**Activities**
**a)** Retype the passage on the Mid-America Freight Coalition word for word, starting with "Together, the states" and going on through "in the region.".
**b)** Answer these from the passage on the Mid-America Freight Coalition:
(i) How many states make up the Mississippi Valley region?
(ii) About what percent of the country's overall population does the combined population of the MAFC represent?
(iii) Which higher value goods have gained traction in the region?
**c)** Continue the passage on the Mid-America Freight Coalition from its last sentence.

The Mid-America Freight Coalition (MAFC) is a regional organization that cooperates in the planning, operation, preservation, and improvement of transportation infrastructure in the Mississippi Valley region. The ten states of the The Mississippi Valley region share key interstate corridors, inland waterways, and the Great Lakes.
Together, the states of Illinois, Indiana, Iowa, Kansas, Kentucky, Michigan, Minnesota, Missouri, Ohio, and Wisconsin play an integral role in goods movement throughout the entire United States. This is in part due to the access to East, West, and South markets provided by its central location, but also due to the historically large consumer base and manufacturing capacity. The combined population of the MAFC represents about 22 percent of the country’s overall population. The region has traditionally had a major role in bulk goods such as coal and agricultural products, but also in automotive and large machinery production. Higher value goods such as pharmaceuticals, electronics, and furniture have also gained traction in the region.

**Extracted material**
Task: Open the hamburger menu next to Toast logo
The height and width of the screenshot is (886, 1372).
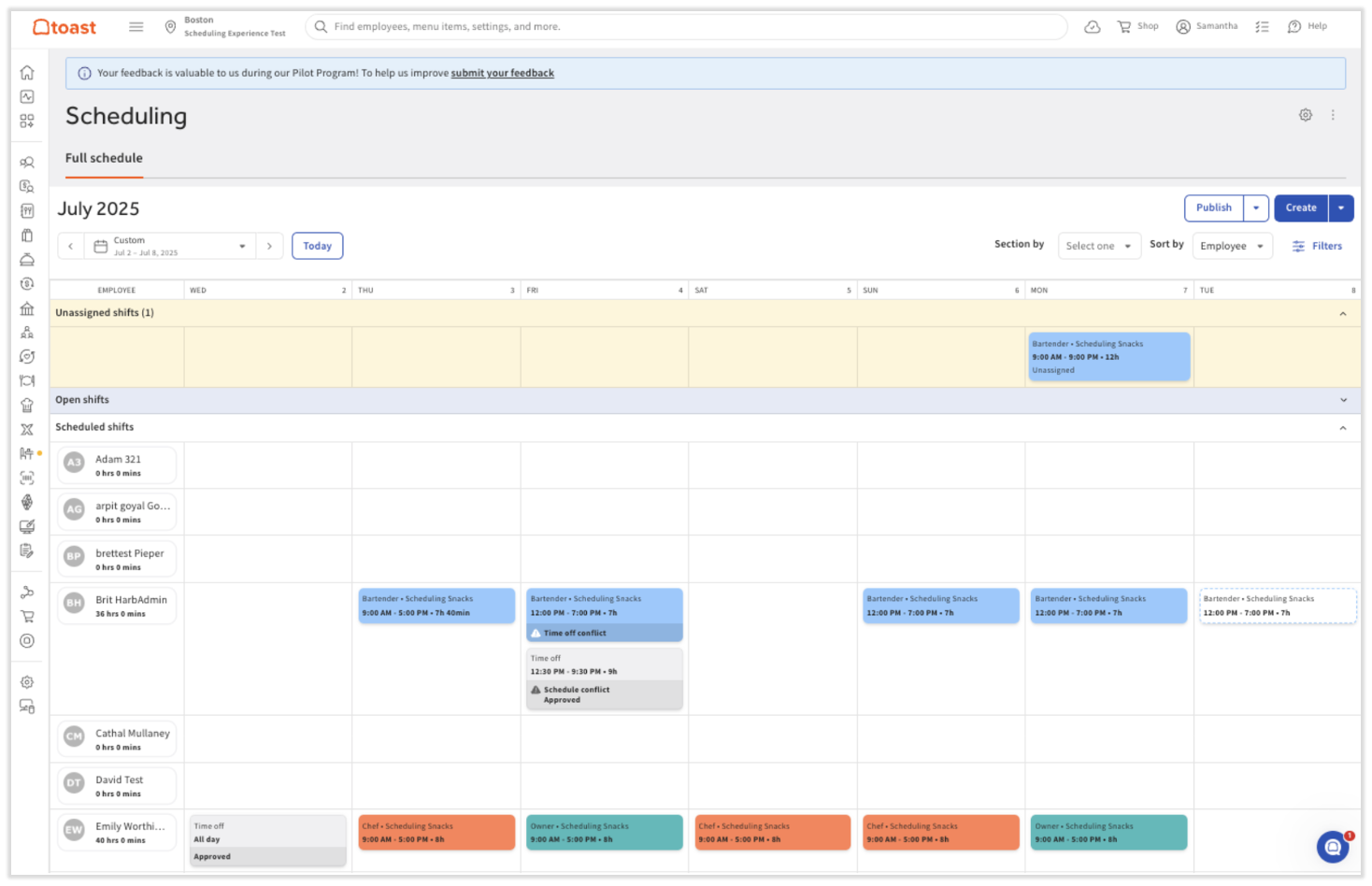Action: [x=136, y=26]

...

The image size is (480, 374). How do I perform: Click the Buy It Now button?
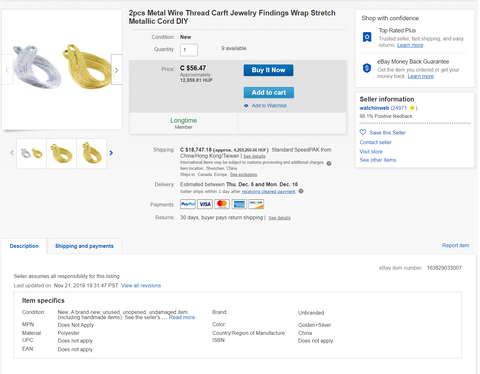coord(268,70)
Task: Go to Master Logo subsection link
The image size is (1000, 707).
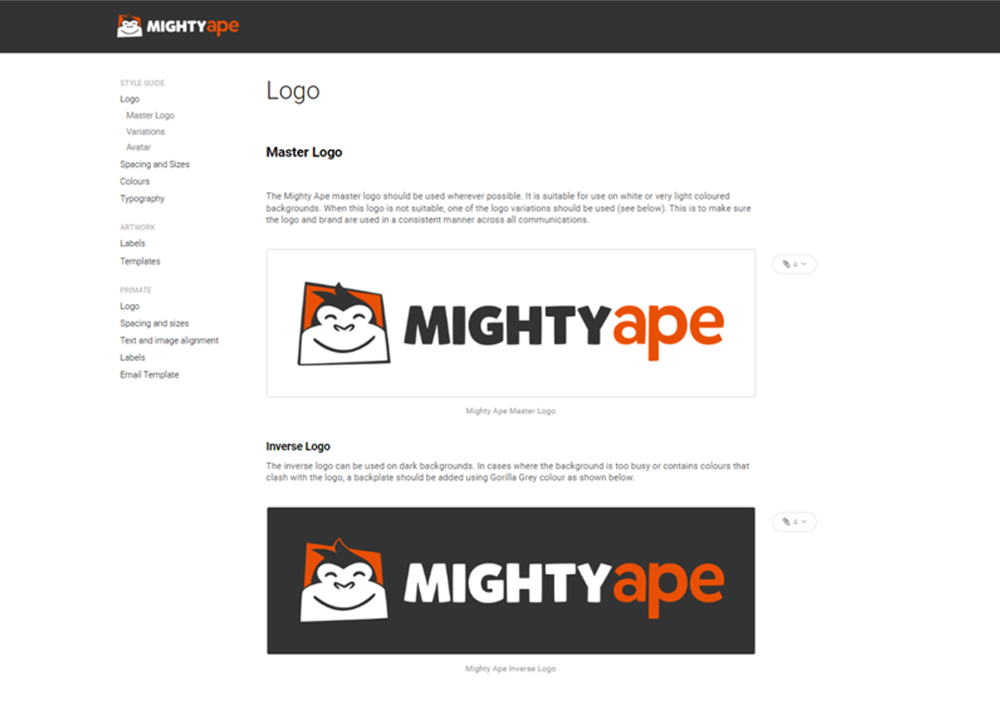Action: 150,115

---

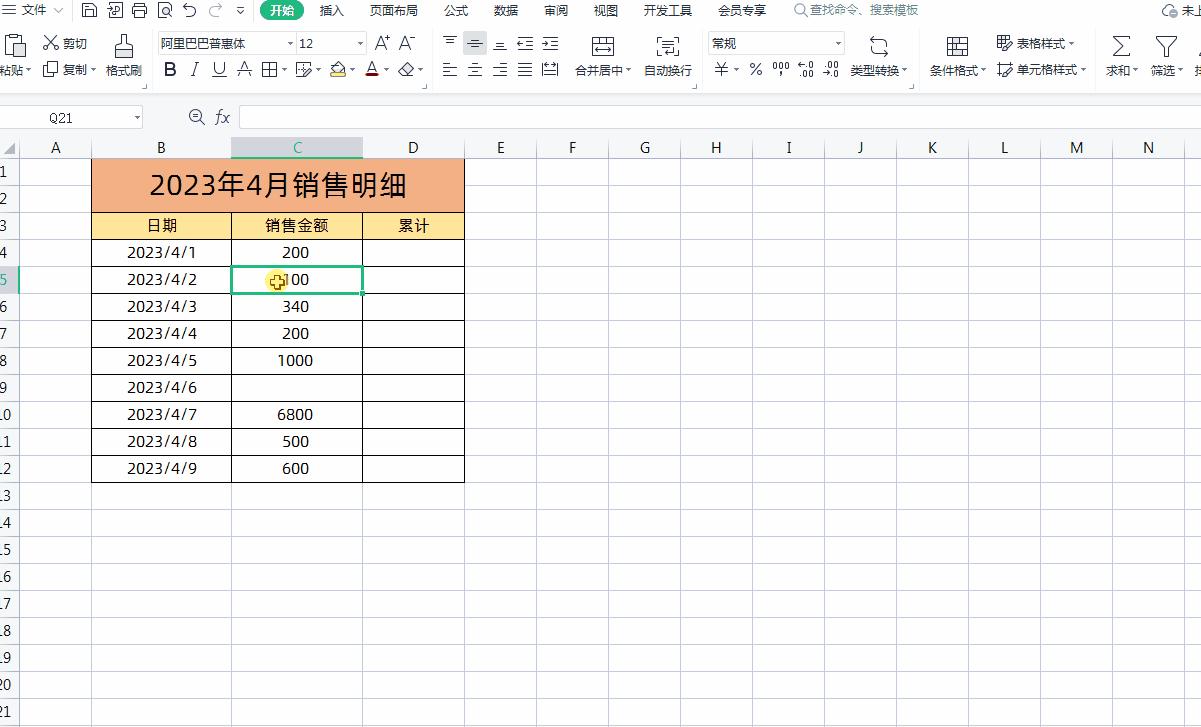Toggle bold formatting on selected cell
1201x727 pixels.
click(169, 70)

**Your written answers**
**a)**
Together, the states of Illinois, Indiana, Iowa, Kansas, Kentucky, Michigan, Minnesota, Missouri, Ohio, and Wisconsin play an integral role in goods movement throughout the entire United States. This is in part due to the access to East, West, and South markets provided by its central location, but also due to the historically large consumer base and manufacturing capacity. The combined population of the MAFC represents about 22 percent of the country’s overall population. The region has traditionally had a major role in bulk goods such as coal and agricultural products, but also in automotive and large machinery production. Higher value goods such as pharmaceuticals, electronics, and furniture have also gained traction in the region.

**b)**
(i) Ten.
(ii) About 22 percent.
(iii) Pharmaceuticals, electronics, and furniture.

**c)**
According to US DOT’s Bureau of Transportation Statistics 2007 commodity flow survey statistics, the MAFC states represent a sizable portion of the country’s freight movements. In US, trucks transport 70 percent of total tonnage, and 71 percent of the total value of goods. This modal split is similar in the MAFC, with trucks carrying 69 percent of total tonnage and 77 percent of value in the region.
In relation to the entire US, the MAFC states combine to transport 28 percent of total truck tonnage, and 63 percent of US rail tonnage. By value, the MAFC is responsible for 56 percent of US truck value, and 56 percent of rail value.